Integrated Treatment Approach in the Management of Complex High Trans-Sphincteric Fistula-in-Ano (Bhagandara): A Case Report
DOI:
https://doi.org/10.70066/jahm.v13i10.2240Keywords:
Bhagandara, fistula-in-ano, fistulotomy, fistulectomy, Ksharasutra ligation, Case Report.Abstract
Background: Fistula-in-ano is a chronic morbid condition, usually associated with high recurrence and sphincter injuries with the conventional surgical approach. This is a unique case because of the successful outcome of the integrated approach of modern surgeries (Fistulotomy and Fistulectomy) and Ayurvedic Ksharasutra therapy, and demonstrates a patient-centered, multidisciplinary, integrated clinical approach, with preservation of the sphincter with enhanced and speedy post-procedural healing. Clinical Findings: A 57-year-old male laborer presented with chief complaints of pain, swelling, intermittent pus-draining wound near the anal region for 8 years. He had undergone two previous similar episodes, and incision and drainage were done in the past. Examination revealed three external openings at 7 o’clock, 8 o’clock, and 11 o’clock and an internal opening at 7 o’clock, with a high trans-sphincteric tract, swan neck type. Intervention: Fistulotomy and Fistulectomy were done for drainage and bland excision of the tract, followed by Ksharasutra ligation of the residual tract.

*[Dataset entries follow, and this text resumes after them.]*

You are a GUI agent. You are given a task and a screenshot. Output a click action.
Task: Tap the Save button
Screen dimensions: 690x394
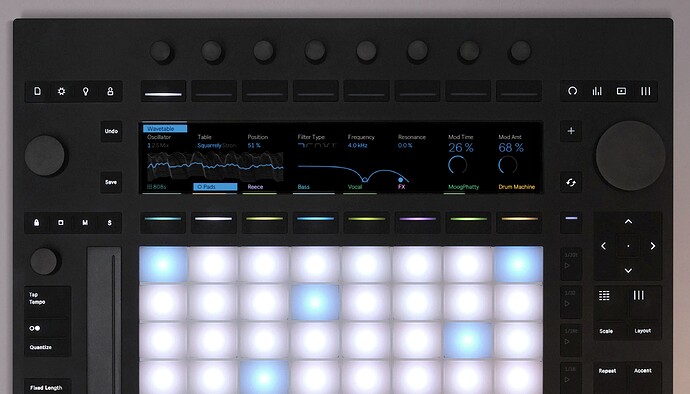[x=111, y=182]

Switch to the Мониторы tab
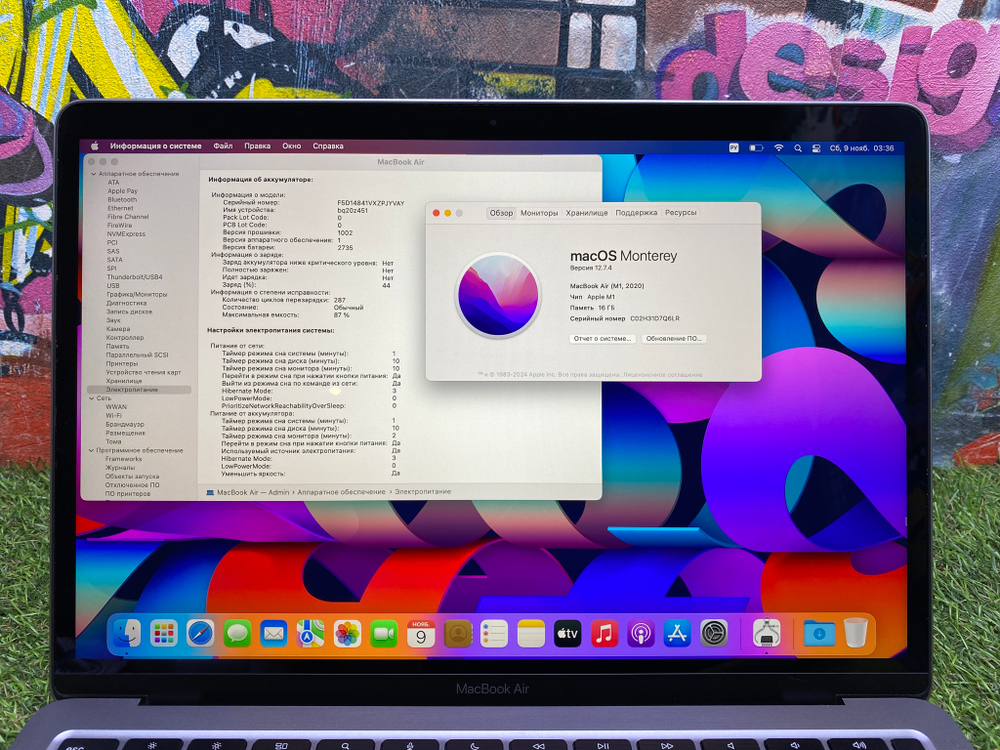pos(538,212)
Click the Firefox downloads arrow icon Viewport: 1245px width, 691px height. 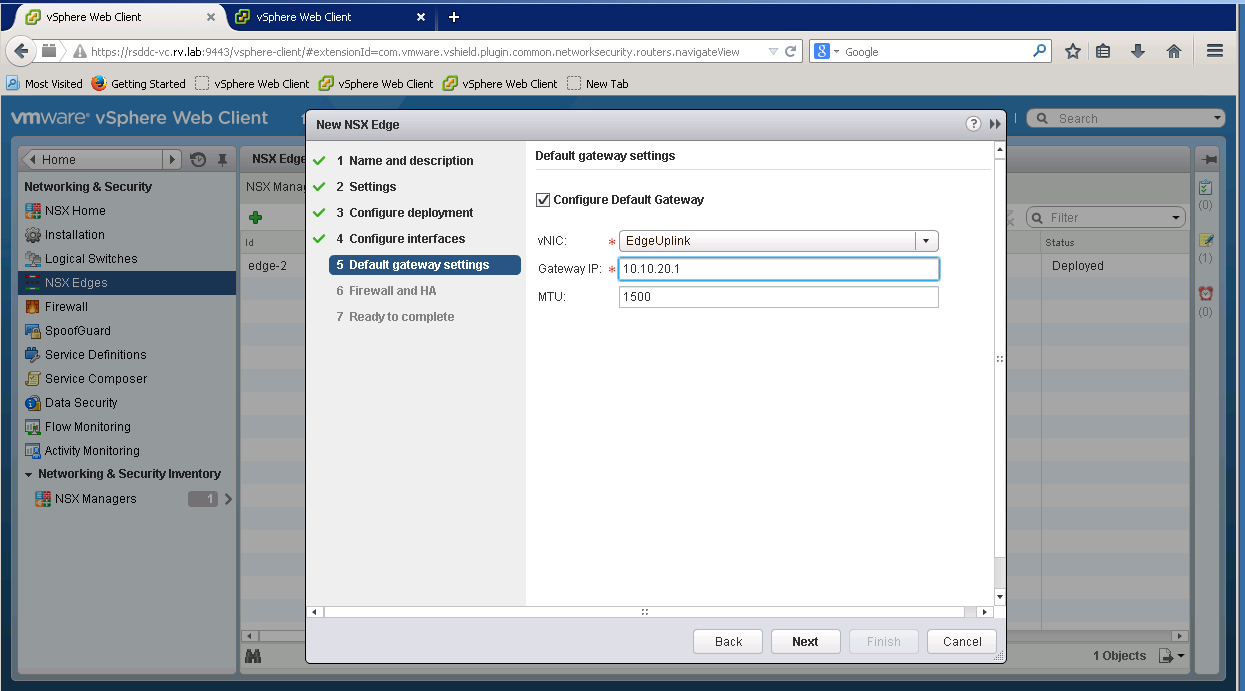point(1138,51)
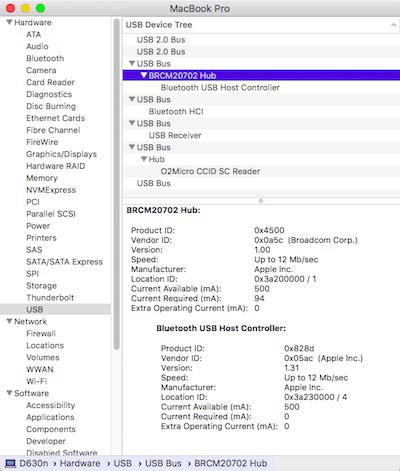This screenshot has width=400, height=471.
Task: Collapse the Software section disclosure triangle
Action: [x=9, y=393]
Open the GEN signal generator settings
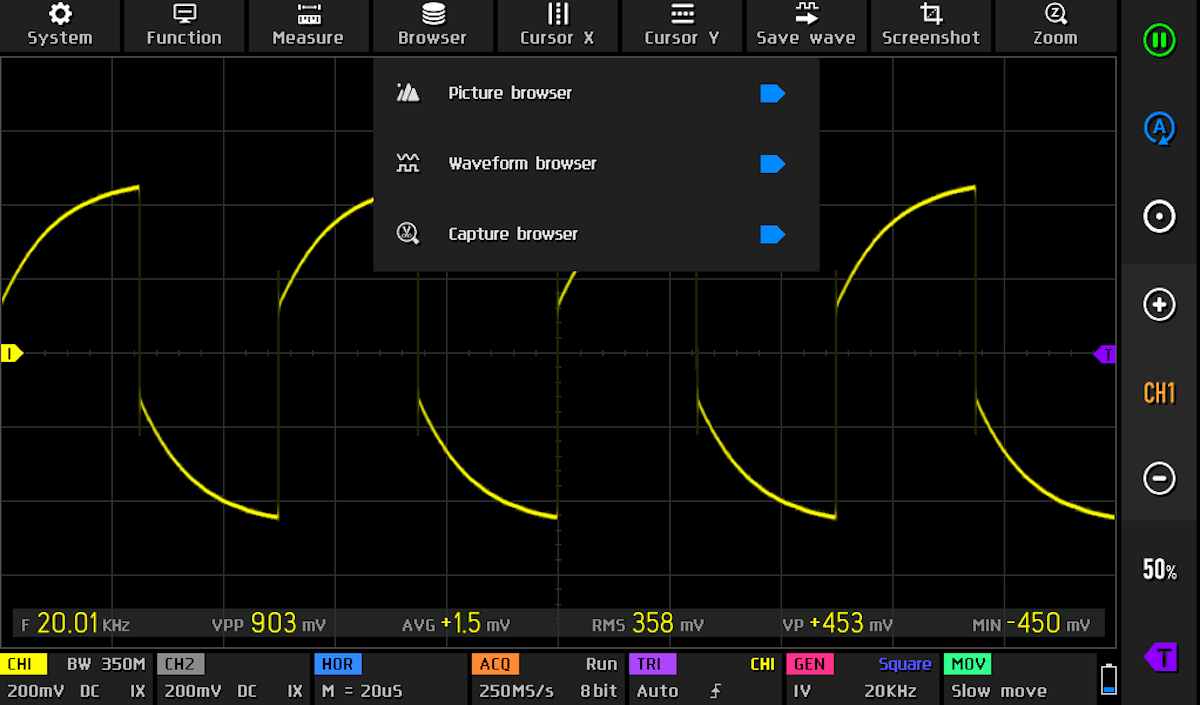The height and width of the screenshot is (705, 1200). 860,677
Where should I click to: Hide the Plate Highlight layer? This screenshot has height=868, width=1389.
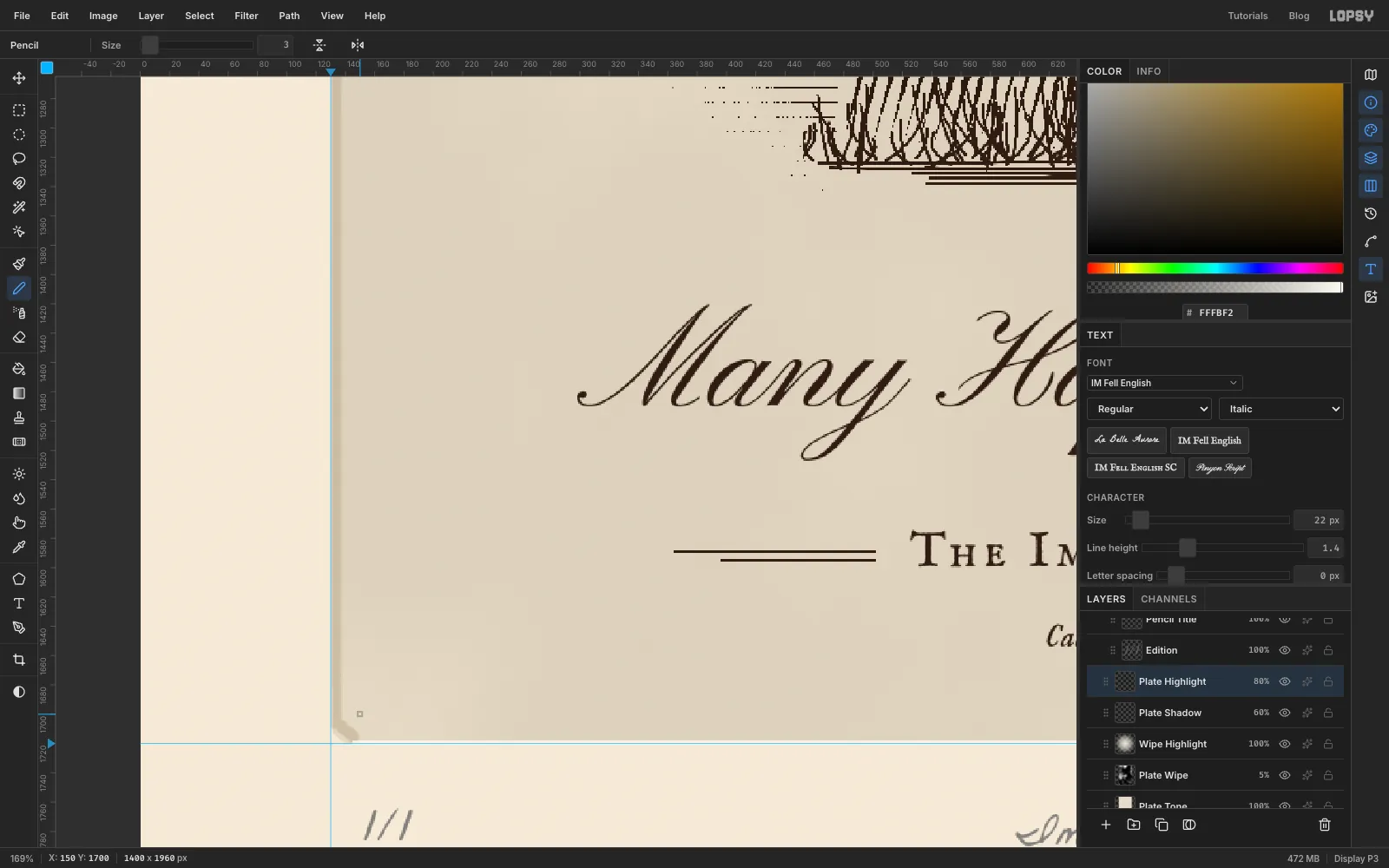point(1285,681)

Post-operative management includes intravenous antibiotics and analgesics, Internal ayurvedic medications (Triphala Guggulu, Gandhaka Rasayana, Avipattikara Churna), and Local Jatyadi Taila dressing. Ksharasutra was changed weekly, and the patient followed up regularly. Outcomes: Complete healing of the wound was achieved by the 35th Day; in addition to no post-procedural complications or recurrence were reported. Post-treatment, no discomfort was observed, and overall satisfaction was present, with preserved sphincter function. Conclusion: A chronic high trans-sphincteric fistula-in-ano was successfully managed through an integrated approach combining Fistulectomy, Fistulotomy, and Ayurvedic Ksharasutra therapy with internal and external medications. The integrative plan facilitated faster wound healing, complete sphincter preservation, and recurrence-free recovery. This case highlights the potential of a safe, effective, and evidence-based multidisciplinary protocol as a reproducible management option for complex high trans-sphincteric fistula-in-ano.